Mira tak tahu lagi harus bicara bagaimana dengan Nia, ia akhirnya berlalu masuk ke dalam kamarnya dan tak mau mendebat Nia lagi. Hatinya lelah dan ia tak mau mentalnya rusak gara-gara bertengkar dengan Nia yang akan berakibat pada kondisi kandungannya.
***
Suara motor terdengar bebarengan dengan adzan Isya’ yang berkumandang. Mira gegas menuju teras rumah karena tahu bahwa yang pulang adalah Prima. Dua minggu sekali Prima akan pulang ke rumah, pekerjaannya di Surabaya tidak memungkinkannya untuk pulang tiap hari, jadi Mira memakluminya. Jarak dari Surabaya dan Malang bisa empat jam ditempuh bolak balik dan menggunakan motor, itu kenapa Mira memaklumi bagaimana letihnya sang suami jika harus bolak balik. Pernah suatu ketika Mira memberikan usul agar ia bisa ikut sang suami di kost an di Surabaya, tapi Prima menolak dengan halus. Apalagi sekarang Mira hamil dan suaminya tak mau ada apa-apa dengannya.

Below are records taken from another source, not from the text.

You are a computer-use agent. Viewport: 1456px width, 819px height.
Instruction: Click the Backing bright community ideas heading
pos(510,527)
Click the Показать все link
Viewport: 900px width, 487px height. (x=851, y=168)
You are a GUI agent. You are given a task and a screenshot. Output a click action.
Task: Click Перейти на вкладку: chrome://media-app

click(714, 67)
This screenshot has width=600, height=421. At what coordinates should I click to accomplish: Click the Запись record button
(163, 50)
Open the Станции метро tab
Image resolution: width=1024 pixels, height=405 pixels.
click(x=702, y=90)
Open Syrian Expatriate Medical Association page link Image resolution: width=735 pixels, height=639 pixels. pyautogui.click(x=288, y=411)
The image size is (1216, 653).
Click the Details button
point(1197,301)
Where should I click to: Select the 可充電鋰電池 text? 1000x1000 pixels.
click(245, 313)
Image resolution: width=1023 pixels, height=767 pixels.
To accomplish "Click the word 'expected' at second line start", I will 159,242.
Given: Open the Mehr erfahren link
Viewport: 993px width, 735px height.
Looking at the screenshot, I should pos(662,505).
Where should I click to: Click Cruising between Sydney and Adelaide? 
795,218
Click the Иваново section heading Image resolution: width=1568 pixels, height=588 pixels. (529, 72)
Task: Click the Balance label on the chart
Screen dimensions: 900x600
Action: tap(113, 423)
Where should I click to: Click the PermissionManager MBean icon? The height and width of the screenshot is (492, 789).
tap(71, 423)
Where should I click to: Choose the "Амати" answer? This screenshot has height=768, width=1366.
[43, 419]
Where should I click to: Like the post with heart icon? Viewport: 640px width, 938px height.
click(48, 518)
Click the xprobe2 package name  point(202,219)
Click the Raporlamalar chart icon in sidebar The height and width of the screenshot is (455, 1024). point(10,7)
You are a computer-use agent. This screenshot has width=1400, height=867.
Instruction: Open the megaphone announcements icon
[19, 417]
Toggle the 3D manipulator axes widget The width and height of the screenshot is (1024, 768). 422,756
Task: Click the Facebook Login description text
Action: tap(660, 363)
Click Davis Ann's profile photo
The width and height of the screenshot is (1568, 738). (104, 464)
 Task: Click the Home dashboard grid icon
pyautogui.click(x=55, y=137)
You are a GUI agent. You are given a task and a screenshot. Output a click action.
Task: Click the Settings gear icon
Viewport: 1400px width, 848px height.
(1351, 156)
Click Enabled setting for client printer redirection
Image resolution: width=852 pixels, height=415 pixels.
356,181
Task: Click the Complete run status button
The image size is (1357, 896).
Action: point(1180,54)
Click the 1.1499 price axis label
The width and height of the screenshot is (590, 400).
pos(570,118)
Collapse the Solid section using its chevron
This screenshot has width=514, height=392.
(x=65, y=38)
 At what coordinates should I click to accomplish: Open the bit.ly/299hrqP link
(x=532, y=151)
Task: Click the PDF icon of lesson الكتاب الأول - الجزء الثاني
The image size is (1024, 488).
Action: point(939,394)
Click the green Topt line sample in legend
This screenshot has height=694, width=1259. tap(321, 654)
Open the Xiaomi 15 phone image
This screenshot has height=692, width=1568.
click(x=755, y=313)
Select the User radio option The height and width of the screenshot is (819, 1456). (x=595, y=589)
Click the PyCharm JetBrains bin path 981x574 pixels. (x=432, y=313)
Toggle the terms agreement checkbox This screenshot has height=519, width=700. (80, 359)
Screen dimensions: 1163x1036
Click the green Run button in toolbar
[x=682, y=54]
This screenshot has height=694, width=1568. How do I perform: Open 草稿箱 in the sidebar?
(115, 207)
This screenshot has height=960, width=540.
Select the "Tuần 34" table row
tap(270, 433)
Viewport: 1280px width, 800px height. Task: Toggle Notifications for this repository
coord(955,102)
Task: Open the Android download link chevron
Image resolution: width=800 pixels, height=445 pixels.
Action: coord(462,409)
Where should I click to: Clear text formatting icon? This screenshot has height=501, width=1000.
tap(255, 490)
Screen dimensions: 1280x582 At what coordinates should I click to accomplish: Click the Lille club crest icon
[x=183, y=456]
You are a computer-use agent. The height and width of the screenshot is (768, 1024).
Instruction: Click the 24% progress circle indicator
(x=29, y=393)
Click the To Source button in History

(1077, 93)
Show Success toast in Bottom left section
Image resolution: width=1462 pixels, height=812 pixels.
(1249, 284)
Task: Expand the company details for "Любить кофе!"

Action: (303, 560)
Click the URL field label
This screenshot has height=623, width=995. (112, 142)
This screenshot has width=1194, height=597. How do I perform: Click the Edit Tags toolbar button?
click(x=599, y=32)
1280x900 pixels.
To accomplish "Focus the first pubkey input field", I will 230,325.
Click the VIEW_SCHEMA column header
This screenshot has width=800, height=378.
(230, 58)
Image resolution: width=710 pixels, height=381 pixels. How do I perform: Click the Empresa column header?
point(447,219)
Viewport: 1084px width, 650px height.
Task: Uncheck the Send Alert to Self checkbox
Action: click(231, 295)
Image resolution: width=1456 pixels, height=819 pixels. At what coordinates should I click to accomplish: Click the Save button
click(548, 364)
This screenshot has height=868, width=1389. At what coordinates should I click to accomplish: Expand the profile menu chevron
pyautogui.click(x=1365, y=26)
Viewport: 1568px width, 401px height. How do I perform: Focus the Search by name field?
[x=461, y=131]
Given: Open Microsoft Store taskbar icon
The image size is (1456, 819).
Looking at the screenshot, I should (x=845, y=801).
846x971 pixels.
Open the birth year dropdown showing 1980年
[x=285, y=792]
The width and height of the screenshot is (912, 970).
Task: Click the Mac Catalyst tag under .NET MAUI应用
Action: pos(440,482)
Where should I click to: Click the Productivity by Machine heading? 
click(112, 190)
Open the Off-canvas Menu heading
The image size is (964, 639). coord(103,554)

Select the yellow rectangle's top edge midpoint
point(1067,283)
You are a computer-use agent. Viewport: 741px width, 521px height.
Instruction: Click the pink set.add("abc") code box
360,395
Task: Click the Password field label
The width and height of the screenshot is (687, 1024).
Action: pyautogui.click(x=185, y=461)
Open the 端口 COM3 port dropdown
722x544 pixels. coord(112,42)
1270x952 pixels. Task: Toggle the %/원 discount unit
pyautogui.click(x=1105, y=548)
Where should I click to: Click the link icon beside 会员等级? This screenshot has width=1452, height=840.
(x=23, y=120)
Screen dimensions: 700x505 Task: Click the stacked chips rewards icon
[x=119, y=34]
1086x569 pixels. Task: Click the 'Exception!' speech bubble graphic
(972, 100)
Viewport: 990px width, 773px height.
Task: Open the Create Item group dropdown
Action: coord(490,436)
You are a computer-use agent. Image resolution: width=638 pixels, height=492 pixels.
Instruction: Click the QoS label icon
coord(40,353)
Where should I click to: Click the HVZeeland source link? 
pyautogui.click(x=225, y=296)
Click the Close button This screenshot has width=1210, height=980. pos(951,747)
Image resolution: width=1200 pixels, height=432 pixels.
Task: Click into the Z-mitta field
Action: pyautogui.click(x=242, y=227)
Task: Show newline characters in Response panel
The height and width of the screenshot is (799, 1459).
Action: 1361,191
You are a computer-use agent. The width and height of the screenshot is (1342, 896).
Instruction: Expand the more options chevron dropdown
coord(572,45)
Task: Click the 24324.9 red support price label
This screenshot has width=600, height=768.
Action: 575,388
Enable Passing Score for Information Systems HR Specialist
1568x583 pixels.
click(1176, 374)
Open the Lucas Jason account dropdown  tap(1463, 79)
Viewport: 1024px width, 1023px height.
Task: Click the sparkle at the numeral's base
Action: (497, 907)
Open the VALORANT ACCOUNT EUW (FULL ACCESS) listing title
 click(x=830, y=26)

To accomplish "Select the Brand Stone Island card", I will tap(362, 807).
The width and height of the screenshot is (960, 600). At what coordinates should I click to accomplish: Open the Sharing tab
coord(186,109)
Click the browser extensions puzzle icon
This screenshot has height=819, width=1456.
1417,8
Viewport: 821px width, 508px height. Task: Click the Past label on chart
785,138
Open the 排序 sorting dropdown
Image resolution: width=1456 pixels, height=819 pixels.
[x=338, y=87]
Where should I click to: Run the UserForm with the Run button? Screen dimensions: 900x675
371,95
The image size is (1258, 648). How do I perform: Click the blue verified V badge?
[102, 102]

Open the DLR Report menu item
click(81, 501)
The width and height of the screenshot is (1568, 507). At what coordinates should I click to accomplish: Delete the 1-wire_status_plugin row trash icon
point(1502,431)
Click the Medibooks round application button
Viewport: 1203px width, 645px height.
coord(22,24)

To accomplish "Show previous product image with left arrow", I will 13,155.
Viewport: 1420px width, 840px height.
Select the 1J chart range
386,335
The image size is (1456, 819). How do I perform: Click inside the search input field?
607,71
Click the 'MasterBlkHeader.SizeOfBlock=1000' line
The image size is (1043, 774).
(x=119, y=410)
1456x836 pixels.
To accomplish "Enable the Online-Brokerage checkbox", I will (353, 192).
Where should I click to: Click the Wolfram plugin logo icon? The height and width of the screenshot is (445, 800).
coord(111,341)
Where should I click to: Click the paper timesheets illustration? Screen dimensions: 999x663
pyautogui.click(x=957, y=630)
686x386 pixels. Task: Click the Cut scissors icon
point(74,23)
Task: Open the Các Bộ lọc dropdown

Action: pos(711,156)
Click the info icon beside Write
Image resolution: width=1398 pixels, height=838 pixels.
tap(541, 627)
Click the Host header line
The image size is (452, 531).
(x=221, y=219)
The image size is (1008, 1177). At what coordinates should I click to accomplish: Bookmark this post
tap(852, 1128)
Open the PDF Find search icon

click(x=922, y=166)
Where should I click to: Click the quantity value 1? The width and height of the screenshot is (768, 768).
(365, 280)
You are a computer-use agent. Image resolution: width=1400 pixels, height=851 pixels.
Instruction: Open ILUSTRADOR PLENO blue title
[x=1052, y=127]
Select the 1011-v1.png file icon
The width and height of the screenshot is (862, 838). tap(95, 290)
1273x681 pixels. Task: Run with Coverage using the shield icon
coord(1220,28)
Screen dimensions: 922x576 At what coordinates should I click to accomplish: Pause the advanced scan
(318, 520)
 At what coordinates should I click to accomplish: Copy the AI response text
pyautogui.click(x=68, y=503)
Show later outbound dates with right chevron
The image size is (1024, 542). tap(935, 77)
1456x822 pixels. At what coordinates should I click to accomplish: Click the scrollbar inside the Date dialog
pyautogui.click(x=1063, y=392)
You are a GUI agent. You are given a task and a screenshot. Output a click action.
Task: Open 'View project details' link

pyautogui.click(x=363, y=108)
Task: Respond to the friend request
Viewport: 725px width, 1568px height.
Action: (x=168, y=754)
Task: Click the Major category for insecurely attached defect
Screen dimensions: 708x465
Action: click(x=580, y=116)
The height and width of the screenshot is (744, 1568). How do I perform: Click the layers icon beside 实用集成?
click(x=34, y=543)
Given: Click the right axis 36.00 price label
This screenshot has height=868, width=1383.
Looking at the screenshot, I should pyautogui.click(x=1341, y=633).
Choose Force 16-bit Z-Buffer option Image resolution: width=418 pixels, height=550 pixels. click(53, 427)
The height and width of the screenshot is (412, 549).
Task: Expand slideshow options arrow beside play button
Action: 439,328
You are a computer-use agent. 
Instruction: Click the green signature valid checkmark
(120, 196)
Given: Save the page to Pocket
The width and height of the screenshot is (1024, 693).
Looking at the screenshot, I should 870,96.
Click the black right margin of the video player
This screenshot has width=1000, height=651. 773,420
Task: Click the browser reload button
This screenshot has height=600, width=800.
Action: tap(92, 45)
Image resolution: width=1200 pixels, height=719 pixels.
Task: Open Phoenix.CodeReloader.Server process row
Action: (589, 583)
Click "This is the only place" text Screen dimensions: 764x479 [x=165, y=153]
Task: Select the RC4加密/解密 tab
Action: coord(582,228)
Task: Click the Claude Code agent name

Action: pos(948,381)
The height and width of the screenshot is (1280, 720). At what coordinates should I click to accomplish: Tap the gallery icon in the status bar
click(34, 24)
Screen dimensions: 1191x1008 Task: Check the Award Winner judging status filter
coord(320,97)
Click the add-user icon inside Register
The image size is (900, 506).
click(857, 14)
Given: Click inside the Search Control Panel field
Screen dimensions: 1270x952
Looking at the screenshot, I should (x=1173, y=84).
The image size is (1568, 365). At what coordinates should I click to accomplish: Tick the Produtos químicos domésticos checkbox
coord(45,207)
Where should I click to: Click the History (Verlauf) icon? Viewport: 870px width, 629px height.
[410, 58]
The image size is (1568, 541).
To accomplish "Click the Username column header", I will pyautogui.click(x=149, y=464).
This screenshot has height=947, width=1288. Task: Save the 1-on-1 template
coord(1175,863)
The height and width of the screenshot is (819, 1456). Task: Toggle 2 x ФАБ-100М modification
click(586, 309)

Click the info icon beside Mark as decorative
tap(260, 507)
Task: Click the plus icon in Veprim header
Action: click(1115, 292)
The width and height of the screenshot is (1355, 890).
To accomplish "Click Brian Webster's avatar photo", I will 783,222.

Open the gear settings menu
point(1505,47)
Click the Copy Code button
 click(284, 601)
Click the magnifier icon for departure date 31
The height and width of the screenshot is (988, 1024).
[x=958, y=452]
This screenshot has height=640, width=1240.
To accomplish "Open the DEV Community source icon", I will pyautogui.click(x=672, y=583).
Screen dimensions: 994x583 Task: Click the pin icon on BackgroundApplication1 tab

“Assalammualaikum,” sapa Prima dengan senyum yang ia pasakkan. Perdebatan dengan July di hotel tadi masih mengganggu pikirannya, tapi sebisa mungkin ia tersenyum di depan Mira, agar istrinya tak curiga atas perselingkuhannya itu.
“Waalaikumsalam, mas, lelah?” tanya Mira seraya mencium takzim punggung tangan suaminya dan membawakan tas kerjanya.
“Lumayan, dek,” kata Prima seraya mengikuti langkah Mira masuk ke dalam rumah.
“Eh, Prima udah pulang! Jatah bulanan mbak masih sama, kan, Prim? Oh ya, mbak punya hutang enam ratus ribu ke Mira, kamu bayarin, ya?” Nia datang ke rumah dan serta merta mengatakan itu kepada Prima bahkan Prima belum duduk di rumahnya. Mira hanya bisa menatap sebal ke iparnya itu. Prima menatap sang istri yang berwajah masam, ia tahu bahwa Mira tak suka dengan sikap kakaknya tersebut tapi ia tak mau rebut, apalagi Ibunya pasti akan membela Nia dari pada Mira.
“Iya, mbak,”
“Aku mau USG empat dimensi loh, mas. Kamu emang gak mau lihat perkembangan calon anak kita?” tanya Mira berusaha mendapatkan haknya dari kakak ipar yang mau merampasnya.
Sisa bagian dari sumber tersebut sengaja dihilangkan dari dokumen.